# start of Records supplied

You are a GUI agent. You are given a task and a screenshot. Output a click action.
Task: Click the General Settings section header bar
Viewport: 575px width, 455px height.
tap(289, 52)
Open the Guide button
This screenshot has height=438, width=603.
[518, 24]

# end of Records supplied

## Task requirements
Gather each line of the material that contains the string "screenshot". Case counts.

## Written solution
You are a GUI agent. You are given a task and a screenshot. Output a click action.
This screenshot has height=438, width=603.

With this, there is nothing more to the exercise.